So in the command part, before the -- , you find all the definitions necessary for setting up the job on k8s. After the -- you find all the arguments passed to the tool running inside the container.

You can get the bigger picture from this internal demo I wrote about this:
https://github.com/pcm32/k8s_demo/tree/master/embassy_demo

But as you see, this is a lot of tool modification, which is what we want to move away from. Adding the <requirement> tag specifically to be able to run it in docker looks to me as modifying the tool as well. This would also mean adding a requirement in the correct galaxy path for each container that we want to use, right?. What I would like to have, maybe stored in the same k8s cluster within a mapping container, is something like this:

- exec: blankfilter
  containers:
     - image: blankfilter_container
       image_version: 16
       image_owner: phnmnl
- exec: tool2
  containers:
     - image: cont_for_tool2
     ...

So that when the k8s galaxy job runner (which doesn't exist yet) encounters a command being sent where the exec is blankfilter, it queries this and knows that it needs to use the blankfilter_container and give all the rest of the command as arguments to the k8s job being created.

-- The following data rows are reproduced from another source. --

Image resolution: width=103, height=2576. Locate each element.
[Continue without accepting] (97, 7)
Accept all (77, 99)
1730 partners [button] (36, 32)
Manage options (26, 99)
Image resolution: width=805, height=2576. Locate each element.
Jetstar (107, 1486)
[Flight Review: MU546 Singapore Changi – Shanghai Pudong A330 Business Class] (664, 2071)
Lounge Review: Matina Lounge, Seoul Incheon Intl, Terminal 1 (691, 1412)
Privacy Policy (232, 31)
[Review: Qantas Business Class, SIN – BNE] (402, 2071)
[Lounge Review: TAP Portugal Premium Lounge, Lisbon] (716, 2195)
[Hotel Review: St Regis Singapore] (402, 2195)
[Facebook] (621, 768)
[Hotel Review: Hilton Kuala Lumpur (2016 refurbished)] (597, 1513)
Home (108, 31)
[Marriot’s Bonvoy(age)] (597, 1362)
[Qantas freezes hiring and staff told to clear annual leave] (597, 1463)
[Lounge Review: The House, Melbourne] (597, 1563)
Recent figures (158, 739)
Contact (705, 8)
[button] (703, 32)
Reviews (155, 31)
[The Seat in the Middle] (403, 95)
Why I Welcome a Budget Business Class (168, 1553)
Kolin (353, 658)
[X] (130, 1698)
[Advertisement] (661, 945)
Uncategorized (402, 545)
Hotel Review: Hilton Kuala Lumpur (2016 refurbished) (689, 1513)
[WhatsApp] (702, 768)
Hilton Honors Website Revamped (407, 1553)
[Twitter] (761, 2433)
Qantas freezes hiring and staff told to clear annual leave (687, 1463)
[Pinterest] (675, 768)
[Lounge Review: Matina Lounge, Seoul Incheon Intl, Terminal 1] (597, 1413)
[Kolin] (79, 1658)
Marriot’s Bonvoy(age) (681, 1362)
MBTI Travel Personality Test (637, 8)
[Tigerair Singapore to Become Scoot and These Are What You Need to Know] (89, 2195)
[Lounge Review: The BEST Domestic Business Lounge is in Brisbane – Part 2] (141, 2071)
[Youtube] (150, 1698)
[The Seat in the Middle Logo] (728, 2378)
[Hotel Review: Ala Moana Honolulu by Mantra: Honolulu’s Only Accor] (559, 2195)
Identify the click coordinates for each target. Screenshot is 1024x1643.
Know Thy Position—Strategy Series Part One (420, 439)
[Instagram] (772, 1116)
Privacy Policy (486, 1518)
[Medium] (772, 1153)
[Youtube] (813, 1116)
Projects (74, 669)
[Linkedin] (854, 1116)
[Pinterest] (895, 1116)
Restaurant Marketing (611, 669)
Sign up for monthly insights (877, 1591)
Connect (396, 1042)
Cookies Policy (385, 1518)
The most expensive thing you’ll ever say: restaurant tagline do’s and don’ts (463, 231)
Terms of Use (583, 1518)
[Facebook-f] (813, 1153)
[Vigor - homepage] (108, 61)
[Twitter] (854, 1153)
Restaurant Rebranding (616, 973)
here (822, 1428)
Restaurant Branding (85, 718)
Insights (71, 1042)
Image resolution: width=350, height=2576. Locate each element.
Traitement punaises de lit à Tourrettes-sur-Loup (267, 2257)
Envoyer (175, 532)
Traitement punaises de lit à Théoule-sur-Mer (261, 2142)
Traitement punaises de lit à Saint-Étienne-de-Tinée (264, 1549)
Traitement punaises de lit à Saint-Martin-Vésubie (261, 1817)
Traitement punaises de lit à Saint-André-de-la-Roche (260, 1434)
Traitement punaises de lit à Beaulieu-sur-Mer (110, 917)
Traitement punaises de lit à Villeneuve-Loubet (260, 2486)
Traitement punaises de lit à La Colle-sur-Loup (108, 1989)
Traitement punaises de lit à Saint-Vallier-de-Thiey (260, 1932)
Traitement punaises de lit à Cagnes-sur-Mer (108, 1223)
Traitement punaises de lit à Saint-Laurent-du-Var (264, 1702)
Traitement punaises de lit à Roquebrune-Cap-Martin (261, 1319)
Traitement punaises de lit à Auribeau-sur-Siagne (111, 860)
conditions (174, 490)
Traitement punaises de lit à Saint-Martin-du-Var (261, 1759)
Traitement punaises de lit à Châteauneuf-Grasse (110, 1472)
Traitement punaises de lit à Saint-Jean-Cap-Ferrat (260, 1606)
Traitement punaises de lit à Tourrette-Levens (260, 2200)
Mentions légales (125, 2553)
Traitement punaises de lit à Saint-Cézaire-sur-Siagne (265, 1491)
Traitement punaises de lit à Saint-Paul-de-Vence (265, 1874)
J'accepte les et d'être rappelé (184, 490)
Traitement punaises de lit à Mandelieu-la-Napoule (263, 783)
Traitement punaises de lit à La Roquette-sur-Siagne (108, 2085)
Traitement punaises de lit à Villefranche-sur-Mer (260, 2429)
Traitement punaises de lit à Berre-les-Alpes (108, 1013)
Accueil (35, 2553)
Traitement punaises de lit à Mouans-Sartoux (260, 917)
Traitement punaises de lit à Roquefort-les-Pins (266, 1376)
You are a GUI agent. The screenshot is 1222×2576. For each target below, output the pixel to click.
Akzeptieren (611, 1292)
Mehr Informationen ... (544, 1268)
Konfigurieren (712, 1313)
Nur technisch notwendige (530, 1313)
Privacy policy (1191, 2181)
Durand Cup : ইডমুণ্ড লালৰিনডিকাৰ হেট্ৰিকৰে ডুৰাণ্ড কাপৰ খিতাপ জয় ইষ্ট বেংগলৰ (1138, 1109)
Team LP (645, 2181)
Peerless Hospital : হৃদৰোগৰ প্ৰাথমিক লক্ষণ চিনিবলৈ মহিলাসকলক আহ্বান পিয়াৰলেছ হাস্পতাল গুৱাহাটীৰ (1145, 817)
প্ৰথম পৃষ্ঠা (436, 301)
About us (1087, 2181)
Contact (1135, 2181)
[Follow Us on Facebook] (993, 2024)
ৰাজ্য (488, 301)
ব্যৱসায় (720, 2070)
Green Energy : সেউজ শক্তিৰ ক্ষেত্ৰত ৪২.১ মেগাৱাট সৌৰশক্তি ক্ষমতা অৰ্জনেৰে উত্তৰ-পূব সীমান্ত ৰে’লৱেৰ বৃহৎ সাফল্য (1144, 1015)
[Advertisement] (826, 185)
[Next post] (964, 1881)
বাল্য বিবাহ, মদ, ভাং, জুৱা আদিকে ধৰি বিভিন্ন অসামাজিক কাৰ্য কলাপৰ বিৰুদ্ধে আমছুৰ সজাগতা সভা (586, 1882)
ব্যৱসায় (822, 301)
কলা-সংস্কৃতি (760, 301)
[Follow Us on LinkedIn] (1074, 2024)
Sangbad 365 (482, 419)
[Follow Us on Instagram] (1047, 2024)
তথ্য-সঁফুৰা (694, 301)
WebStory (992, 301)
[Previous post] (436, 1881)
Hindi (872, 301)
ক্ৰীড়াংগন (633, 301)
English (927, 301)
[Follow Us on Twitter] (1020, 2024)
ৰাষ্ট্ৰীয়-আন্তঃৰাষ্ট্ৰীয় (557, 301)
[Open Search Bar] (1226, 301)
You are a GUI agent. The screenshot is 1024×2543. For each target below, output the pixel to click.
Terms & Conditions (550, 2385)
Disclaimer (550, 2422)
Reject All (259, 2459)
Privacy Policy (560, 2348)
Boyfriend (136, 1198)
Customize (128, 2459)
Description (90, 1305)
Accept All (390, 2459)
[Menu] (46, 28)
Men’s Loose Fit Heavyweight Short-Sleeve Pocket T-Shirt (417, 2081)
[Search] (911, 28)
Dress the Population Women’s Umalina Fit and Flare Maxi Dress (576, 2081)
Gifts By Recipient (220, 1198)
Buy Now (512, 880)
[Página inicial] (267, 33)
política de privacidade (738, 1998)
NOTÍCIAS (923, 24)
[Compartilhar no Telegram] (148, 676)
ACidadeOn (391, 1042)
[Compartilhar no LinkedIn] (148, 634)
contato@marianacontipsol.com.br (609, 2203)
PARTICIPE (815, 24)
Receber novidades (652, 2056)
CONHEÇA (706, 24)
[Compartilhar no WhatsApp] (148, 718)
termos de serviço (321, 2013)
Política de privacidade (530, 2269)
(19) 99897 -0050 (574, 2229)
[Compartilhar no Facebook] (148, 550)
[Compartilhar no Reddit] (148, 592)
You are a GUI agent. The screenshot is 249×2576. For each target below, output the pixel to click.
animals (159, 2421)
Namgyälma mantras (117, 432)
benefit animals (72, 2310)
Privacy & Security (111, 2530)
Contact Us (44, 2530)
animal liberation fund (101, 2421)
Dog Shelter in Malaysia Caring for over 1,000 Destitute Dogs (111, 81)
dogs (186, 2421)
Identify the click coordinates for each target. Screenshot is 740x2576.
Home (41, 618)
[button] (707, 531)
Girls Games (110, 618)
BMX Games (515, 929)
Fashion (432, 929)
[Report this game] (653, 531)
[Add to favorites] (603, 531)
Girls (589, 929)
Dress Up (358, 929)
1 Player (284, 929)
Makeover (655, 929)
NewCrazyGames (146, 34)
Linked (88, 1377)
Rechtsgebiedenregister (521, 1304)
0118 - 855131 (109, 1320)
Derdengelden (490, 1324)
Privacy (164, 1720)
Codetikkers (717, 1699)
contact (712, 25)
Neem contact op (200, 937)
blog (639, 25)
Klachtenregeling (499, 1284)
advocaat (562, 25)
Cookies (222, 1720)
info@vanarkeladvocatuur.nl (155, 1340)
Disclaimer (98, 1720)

If the mapping is not found, then default to another (local?) runner. This would allow to run tools on k8s without having to touch the tool wrapper in galaxy. Would this make sense in the galaxy context, or would you advice to modify or write new tools wrappers that can particularly run on k8s?

But yes, answering your question, what you have there in the requirement would suffice, supposing that the either the executable matches the image's entrypoint and you pass the rest as arguments; or that the given executable can be run within the image.

pcm32 · 2016-03-15T15:18:20Z

To follow up on this, our understanding (@RJMW, @korseby, @sneumann and me) so far (for our use case: shared fs available) is that we should implement a kubernetes job runner in libs/galaxy/jobs/runners which inherits from AsyncJobRunner, and uses pykube to interface with the k8s REST API.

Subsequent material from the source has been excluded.